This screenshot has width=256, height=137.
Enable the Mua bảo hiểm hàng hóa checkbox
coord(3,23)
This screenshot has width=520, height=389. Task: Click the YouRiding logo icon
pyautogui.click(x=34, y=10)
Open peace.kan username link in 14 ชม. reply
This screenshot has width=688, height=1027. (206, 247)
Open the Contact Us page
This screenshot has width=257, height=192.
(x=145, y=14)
■ ■ ■ ■ ■
Goal of the exercise ▸
Your answer must be the line with "Enable the Mua bảo hiểm hàng hóa checkbox" and all lines after it through the final line of the entries, copied exactly and with nothing added.

Output below ▸
Enable the Mua bảo hiểm hàng hóa checkbox
coord(3,23)
This screenshot has width=520, height=389. Task: Click the YouRiding logo icon
pyautogui.click(x=34, y=10)
Open peace.kan username link in 14 ชม. reply
This screenshot has width=688, height=1027. (206, 247)
Open the Contact Us page
This screenshot has width=257, height=192.
(x=145, y=14)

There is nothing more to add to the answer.